■ TASK DESCRIPTION ■
In the listing below, find the line holding "Click the blue 114.3168 price tag" and the line holding "You are a computer-use agent. Screen dimensions: 962x726". Write out those two lines and all lines between, exactly, and nothing more.

■ DATASET EXCERPTS ■
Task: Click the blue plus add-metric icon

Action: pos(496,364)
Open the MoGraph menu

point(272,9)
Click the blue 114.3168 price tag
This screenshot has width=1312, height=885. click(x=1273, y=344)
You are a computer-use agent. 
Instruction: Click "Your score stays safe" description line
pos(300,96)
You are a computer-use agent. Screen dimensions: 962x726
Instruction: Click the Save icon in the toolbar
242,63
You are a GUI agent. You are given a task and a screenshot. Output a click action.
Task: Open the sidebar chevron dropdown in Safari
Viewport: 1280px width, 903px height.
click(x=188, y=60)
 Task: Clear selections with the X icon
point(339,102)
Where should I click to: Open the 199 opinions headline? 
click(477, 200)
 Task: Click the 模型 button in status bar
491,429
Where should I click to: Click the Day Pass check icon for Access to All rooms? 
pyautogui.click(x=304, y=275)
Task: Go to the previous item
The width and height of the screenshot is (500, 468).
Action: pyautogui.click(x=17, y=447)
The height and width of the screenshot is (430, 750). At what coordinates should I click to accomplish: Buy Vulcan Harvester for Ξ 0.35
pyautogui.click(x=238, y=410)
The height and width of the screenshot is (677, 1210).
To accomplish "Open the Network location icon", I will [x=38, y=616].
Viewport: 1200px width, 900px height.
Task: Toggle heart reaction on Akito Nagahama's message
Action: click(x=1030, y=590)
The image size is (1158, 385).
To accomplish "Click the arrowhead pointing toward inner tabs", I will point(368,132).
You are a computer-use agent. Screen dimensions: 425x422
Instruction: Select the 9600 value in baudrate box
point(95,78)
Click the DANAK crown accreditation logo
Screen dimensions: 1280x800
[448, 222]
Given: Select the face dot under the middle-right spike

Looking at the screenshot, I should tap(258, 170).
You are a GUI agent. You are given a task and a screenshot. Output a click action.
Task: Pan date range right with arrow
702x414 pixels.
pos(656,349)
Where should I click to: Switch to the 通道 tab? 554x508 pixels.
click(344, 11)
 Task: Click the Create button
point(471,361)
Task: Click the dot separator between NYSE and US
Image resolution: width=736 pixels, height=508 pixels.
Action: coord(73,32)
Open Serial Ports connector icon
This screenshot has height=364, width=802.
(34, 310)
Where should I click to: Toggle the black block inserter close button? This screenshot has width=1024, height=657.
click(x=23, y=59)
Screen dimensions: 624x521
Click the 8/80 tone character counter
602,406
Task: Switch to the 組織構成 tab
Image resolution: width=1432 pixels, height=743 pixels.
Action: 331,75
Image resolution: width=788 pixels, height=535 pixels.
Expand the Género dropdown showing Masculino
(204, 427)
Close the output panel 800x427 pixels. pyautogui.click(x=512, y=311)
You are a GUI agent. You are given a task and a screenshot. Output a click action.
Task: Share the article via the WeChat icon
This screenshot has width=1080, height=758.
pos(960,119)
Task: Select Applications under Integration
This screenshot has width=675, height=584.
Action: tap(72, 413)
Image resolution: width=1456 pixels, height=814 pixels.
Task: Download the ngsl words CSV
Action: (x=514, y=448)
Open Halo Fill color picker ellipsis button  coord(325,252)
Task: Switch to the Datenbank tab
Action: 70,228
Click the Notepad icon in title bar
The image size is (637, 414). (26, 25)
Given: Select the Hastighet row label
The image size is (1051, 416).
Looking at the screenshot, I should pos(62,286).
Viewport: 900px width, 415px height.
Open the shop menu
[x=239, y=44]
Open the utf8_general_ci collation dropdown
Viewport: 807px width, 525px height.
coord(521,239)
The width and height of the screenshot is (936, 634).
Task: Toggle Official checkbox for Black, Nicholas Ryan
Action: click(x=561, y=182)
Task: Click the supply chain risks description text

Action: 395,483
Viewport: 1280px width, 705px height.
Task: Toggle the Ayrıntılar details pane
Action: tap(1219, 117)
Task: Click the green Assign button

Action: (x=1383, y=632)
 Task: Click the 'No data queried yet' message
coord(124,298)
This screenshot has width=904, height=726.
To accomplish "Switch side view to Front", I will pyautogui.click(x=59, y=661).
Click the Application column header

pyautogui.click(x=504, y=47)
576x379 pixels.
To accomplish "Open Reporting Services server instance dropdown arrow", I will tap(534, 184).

■ RESULT OF THIS EXERCISE ■
Click the blue 114.3168 price tag
This screenshot has width=1312, height=885. click(x=1273, y=344)
You are a computer-use agent. 
Instruction: Click "Your score stays safe" description line
pos(300,96)
You are a computer-use agent. Screen dimensions: 962x726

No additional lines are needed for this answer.